Tuesday 19 July 2011

Attention Wal-Mart Shoppers

Along the lines of my “Do You Buy Organic?” post why is it so hard to treat ourselves right? Why do we feel like we ‘don’t deserve’ something? Or why do we put other’s needs before our own?
I was shopping last night for our vacation. I thought to myself that I should buy a note pad. Yes, I know, I am writing a Blog so I should be using a computer. You are correct; however, my mind has a mind of its own. Thoughts and ideas don’t come to me at the computer they pop into my head in the shower, in the car, cleaning the cat litter, pretty much everywhere BUT the computer. Seeing as the vacation involves renting a cottage I figured a note pad was a better idea.
My New Note Pad
Off I go to the stationary aisle. I started looking at the note pads. There was a really nice one I liked, but it was $9.96. I couldn’t justify that price. A less expensive one at $4.26 caught my eye. I snatched it up and put it in my buggy. Then I placed it back on the shelf. What was I thinking paying $4.26 when I could go to the Dollar Store and buy one for $1.25? But this one had a cardboard which would make it easier to write in at the beach...but with the other one I would save $3! It was only paper after all.

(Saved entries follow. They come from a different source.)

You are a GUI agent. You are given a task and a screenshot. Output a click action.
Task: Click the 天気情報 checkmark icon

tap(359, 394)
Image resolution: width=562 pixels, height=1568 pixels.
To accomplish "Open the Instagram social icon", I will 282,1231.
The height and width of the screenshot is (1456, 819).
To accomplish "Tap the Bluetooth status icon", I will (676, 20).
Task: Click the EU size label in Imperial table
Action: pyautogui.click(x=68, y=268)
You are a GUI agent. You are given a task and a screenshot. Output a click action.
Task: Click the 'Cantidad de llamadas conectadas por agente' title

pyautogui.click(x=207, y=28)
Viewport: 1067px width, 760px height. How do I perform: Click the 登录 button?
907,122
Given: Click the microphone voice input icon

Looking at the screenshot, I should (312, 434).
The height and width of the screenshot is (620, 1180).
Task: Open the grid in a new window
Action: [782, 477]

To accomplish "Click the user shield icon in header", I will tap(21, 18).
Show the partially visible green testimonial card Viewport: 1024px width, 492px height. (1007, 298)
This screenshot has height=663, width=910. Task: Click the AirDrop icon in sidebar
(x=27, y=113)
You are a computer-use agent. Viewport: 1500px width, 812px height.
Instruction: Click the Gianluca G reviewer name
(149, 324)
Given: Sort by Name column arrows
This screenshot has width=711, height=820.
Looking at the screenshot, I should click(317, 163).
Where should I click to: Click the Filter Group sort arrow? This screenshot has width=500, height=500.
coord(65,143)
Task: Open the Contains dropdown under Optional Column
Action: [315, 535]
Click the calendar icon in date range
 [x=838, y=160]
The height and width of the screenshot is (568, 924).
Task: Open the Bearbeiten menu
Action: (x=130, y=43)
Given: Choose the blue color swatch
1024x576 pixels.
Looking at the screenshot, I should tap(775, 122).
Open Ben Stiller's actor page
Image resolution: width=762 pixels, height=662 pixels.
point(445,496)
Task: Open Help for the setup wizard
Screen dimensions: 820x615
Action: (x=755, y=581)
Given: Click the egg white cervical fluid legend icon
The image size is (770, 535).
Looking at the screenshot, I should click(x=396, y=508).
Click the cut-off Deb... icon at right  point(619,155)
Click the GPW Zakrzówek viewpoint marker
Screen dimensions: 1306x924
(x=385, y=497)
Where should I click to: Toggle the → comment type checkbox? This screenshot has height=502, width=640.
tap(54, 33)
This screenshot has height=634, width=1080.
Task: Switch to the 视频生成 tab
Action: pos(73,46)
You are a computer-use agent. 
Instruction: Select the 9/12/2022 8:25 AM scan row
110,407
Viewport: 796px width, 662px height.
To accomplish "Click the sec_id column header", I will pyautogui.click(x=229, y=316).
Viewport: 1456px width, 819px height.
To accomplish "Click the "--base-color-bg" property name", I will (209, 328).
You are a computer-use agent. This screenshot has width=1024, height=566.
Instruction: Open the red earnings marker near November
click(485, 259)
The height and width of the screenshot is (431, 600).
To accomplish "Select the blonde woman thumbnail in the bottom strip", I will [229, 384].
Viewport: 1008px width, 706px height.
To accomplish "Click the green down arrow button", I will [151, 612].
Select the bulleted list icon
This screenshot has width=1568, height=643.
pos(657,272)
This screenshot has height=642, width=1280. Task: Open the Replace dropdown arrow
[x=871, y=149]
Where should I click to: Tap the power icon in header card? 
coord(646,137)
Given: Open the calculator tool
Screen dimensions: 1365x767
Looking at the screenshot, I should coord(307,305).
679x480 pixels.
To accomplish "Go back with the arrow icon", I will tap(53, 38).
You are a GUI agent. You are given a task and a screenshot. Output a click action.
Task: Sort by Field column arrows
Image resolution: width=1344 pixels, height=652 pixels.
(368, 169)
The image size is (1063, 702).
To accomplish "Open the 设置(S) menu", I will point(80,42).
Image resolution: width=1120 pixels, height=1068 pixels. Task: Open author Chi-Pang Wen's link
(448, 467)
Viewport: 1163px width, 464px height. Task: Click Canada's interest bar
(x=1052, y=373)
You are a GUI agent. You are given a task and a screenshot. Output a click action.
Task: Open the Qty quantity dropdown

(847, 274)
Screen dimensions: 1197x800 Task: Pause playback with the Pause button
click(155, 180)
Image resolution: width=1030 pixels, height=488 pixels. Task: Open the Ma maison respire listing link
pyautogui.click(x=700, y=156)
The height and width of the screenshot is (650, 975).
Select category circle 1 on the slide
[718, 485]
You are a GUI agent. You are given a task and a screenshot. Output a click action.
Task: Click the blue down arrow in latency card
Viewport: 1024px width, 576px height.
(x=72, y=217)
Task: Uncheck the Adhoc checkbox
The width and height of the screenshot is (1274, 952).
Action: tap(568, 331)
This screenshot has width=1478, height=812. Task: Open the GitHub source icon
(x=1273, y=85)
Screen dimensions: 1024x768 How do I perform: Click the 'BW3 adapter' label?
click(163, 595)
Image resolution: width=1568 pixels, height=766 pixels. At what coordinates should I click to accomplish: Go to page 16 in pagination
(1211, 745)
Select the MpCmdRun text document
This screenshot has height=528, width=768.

As I stood in the aisle arguing with myself I started to wonder WHY I felt I wasn’t worth the extra $3? If the marginally more expensive note pad made me happier why couldn’t I buy it? Why did I feel that I DESERVED the “cheaper” version?
My whole life I have felt under appreciated. Is this because I have always subconsciously under appreciated myself? WOW what an epiphany! Perhaps people disrespect me because I let them by subconsciously believing that I don't deserve any better. I have always known that I have low self-esteem, and this was now starting to make sense to me. I NEVER stand up for myself and I always put others first. Perhaps I needed to challenge myself yet again...I need to put ME first!
And I did just that. I bought the $4.26 note pad because I deserve it! When I got to the car the first thing I did was to open the note pad and I penned this post.